Auftaktveranstaltung des Projektteams: Durch einen ersten intensiven Austausch der Projektbeteiligten wurde der Startschuss für das Projekt zur Entwicklung eines Trainings-Programms für Gesundheitsberufe abgegebenNeues Logopädie-Projekt der Hochschule Osnabrück entwickelt ein Open Source Trainingsprogramm für Gesundheitsberufe

Menschen, die kommunikative Beeinträchtigungen haben, erleben immer wieder Gespräche, in denen die Verständigung nicht gut gelingt. Das gilt auch für die Gesundheitsversorgung: Pflegekräfte, Therapeutinnen und Therapeuten oder Ärztinnen und Ärzte sind selbst häufig überfordert, denn wenn die Kommunikation nicht gelingt, kann dies die Gesundheit und die Selbstbestimmung der Betroffenen gefährden.

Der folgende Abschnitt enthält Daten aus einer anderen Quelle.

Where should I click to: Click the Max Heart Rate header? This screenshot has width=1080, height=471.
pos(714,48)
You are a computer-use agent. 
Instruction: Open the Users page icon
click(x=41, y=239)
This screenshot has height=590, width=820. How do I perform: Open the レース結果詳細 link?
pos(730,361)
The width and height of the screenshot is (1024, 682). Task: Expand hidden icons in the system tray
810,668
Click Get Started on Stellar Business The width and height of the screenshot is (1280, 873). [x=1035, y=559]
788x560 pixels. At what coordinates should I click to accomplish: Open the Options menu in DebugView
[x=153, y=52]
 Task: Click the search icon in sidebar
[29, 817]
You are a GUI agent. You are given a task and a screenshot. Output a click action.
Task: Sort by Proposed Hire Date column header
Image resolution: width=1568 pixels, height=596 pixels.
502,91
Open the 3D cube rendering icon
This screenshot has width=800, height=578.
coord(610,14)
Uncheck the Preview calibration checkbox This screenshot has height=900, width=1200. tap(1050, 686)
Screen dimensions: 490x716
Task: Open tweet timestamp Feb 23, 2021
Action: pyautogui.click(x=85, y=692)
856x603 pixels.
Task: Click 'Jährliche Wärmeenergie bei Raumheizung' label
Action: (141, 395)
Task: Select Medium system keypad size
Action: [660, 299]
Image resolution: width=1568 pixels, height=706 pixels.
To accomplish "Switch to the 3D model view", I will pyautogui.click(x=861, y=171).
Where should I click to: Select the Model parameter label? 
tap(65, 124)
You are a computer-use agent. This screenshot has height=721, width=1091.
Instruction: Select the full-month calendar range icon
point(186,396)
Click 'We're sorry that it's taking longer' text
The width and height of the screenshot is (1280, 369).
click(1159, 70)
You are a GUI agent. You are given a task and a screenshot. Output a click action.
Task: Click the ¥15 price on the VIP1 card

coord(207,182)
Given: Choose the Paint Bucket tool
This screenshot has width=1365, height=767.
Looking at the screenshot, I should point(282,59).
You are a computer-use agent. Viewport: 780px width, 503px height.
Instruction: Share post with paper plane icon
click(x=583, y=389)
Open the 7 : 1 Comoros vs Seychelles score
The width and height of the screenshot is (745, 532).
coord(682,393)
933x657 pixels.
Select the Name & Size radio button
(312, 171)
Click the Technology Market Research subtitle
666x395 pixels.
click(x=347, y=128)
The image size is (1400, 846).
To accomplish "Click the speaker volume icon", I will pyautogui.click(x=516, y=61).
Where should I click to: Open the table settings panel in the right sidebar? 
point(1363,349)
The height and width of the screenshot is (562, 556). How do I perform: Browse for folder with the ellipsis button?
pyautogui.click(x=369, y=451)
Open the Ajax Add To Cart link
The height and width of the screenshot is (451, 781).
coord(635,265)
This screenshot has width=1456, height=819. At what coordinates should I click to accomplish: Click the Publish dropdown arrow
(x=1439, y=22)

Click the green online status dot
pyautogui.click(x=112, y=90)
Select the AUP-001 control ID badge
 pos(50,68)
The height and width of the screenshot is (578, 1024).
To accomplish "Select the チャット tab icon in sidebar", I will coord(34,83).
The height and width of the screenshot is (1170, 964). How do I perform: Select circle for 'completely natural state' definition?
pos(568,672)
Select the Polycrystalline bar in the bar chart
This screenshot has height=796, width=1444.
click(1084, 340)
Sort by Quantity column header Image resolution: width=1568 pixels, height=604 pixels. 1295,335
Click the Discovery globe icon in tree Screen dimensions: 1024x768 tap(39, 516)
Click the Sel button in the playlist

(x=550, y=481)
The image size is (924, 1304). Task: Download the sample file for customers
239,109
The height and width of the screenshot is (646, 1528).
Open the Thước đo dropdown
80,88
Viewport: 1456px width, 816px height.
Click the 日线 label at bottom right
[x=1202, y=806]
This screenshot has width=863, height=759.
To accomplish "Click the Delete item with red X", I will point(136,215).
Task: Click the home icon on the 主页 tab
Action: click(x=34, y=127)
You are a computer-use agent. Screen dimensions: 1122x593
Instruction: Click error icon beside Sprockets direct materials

Genau dort schließt das neue Projekt der Förderlinie Innovation Plus des niedersächsischen Ministeriums für Wissenschaft und Kultur des Fachbereiches Logopädie der Hochschule Osnabrück an. Es soll ein Trainingsprogramm entwickelt werden, das Gesundheitsprofessionellen erste grundlegende Hilfestellungen vermittelt.

Anna Beck, Claire Foltin, Dieter Mörschel, Stephanie Schuchmann und Osman Sakinmaz, die seit vielen Jahren mit ganz unterschiedlichen kommunikativen Herausforderungen leben, bringen ihre Expertise ins Projekt ein und entwickeln gemeinsam mit dem Projektteam Trainings-Videos, in denen hilfreich und behindernde Verhaltensweisen in Gesprächssituationen gezeigt und geübt werden können. Die Betroffenen beschreiben Offenheit, „Augenhöhe“ und ausreichend Zeit als grundlegend für ein gelingendes Gespräch.

Neben dem Fachbereich Logopädie der Hochschule Osnabrück, vertreten durch Prof. Hilke Hansen, Dr. Kerstin Erfmann und Nora Schmit, sind Hendrik Dangschat und Beate Schrader vom Institut für Gelingende Kommunikation der Heilpädagogischen Hilfe Osnabrück (HHO) an dem Projekt beteiligt. Das Trainings-Programm wird im Bachelorstudiengang Ergotherapie, Logopädie und Physiotherapie an der Hochschule Osnabrück erprobt und evaluiert. Förderer des Projekts mit einjähriger Laufzeit bis Ende 2023 ist das Niedersächsische Ministerium für Wissenschaft und Kultur.